Sister Pat said that many circumstances can lead to children traveling unaccompanied to the United States. For example, she said, the parents might have come to the United States to work and raise money for the family and are now sending for their child, who may have been left at home with other relatives. In other cases, the child might have other relatives in the United States, and the parent might send him or her to the United States, where they feel their child will have a better life. 

Children often face danger and hardship during what could be a six-month journey from their native country to the border. She spoke of one girl who, after losing her shoes, continued to walk in spite of splinters in her foot, which became infected. Many ride on top of freight trains – known as la bestia – from Central America to the Mexican-U.S. border, risking severe injury or death. 

Other children come to the border with the help of “coyotes” – people who smuggle others across the border. In many cases, the “coyotes” exploit the children – sometimes taking them part way and then leaving them or selling them into human trafficking. The danger can be so extreme, Sister Pat said, that she has heard of some young girls who take birth control pills to prevent pregnancy in case they are raped.

In addition to providing health care, Sister Pat explained that her ministry involves being of whatever service she can be to children who have faced such a long and perilous journey. One of her biggest challenges is the regulation that prohibits her from touching or hugging the children – at a time when many of them need the reassurance of the human touch – and that prohibits her from asking questions about the circumstances that led them to the facility. When children want to talk, she said, she refers them to their case worker. 

Still, Sister Pat can give the children emotional support when they go through difficult times. She recalled one boy who refused to get out of bed and was sent to the infirmary. She discovered from his file that he had witnessed his brother’s murder and was depressed. 

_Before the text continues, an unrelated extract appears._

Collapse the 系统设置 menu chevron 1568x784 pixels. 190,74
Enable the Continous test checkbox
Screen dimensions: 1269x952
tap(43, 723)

“We kept him in the infirmary, not for any physical reason, but so that he could get more attention,” Sister Pat said. “At the meals I would go sit on the bed and just talk to him and encourage him to eat, and I would ask him about sports and school [at the facility]. Eventually, after 24 hours, he was feeling better and he went back to the dorm with the other boys.”

Sister Pat sees her ministry as a two-way street. She has been deeply touched and has learned from the children’s resilience in the face of hardship. 

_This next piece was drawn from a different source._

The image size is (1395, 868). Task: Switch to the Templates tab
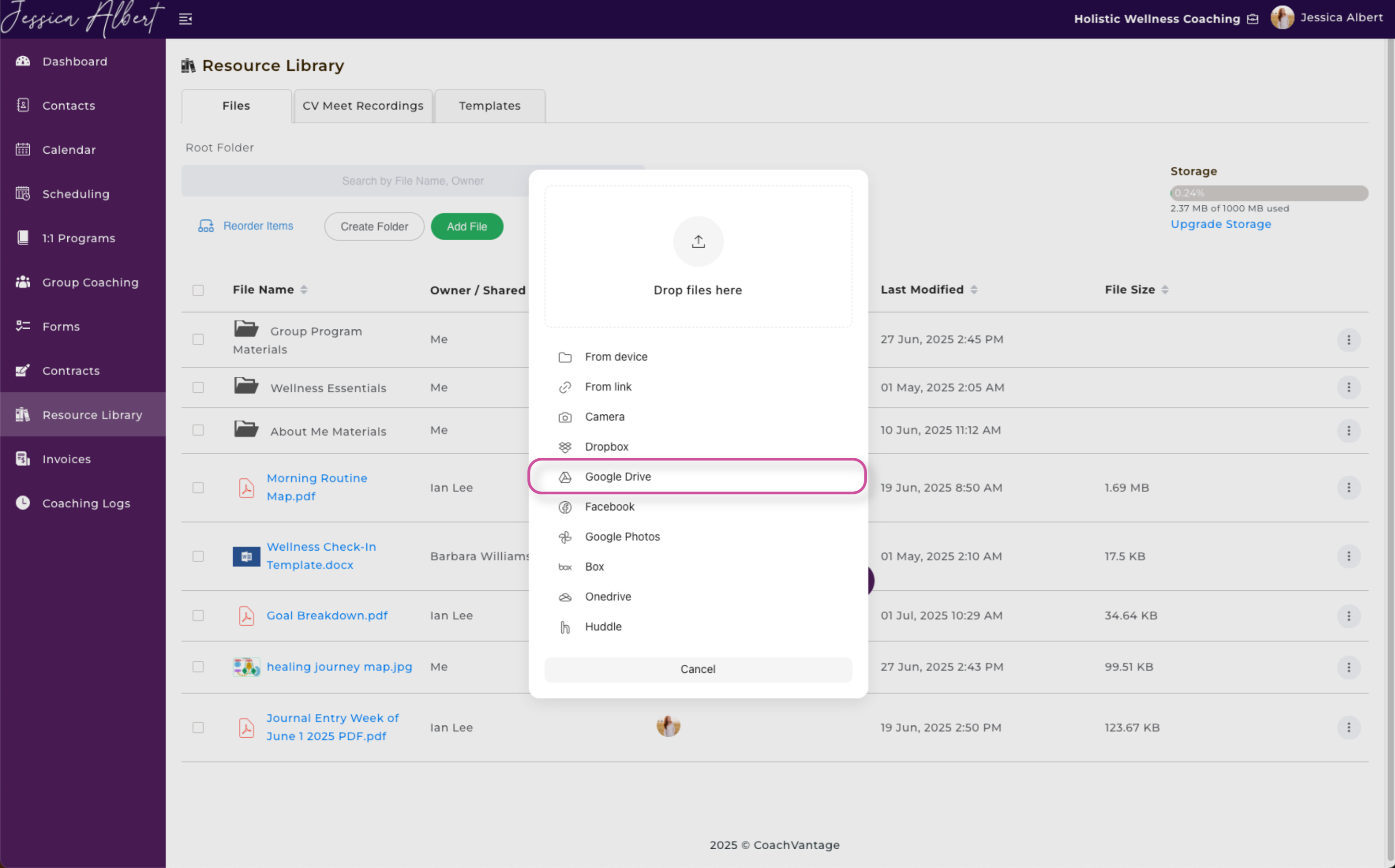[489, 106]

“I learn from them, just by their demeanor, their attitude, how they act,” she said. “They smile. They’re happy. And I don’t know how they do that, under the circumstances.”

Sister Pat learned about the position from a brief announcement on television, and felt drawn to apply. “I couldn’t pass up this opportunity to have this kind of experience with children who had been on a journey like this,” she said. “I will never understand what it was like for them, but in some way, just to be with them, that’s a gift to me.”

While her ministry is gratifying, Sister Pat said she can’t help but being concerned about the “other” children who are not given the same “special status” as those she works with — those in Central America, Nicaragua, Belize, and Mexico. She wonders what happens to them when they cross the border alone.

“I have thought and prayed long and hard about putting this information in writing,” she said. “But when I talk about this, I realize that people do now know about this project, which is totally sponsored and funded by the federal government. It is a wonderful opportunity for these children – they are safe and especially cared for. But what about the ‘others?’”

Reflecting on an article by Ilia Delio in Global Sisters-National Catholic Reporter of August 16, 2016, “Is religious life attentive to Jesus?” Sister Pat reflects on the quote, “…to live in a radical commitment to the Spirit is to live in the anxiety of now…one who lives on the edge of uncomfortable, the uncertain…” Sister Pat said, “This speaks to me not only of our commitment to justice but also of the example of the children on their journey.”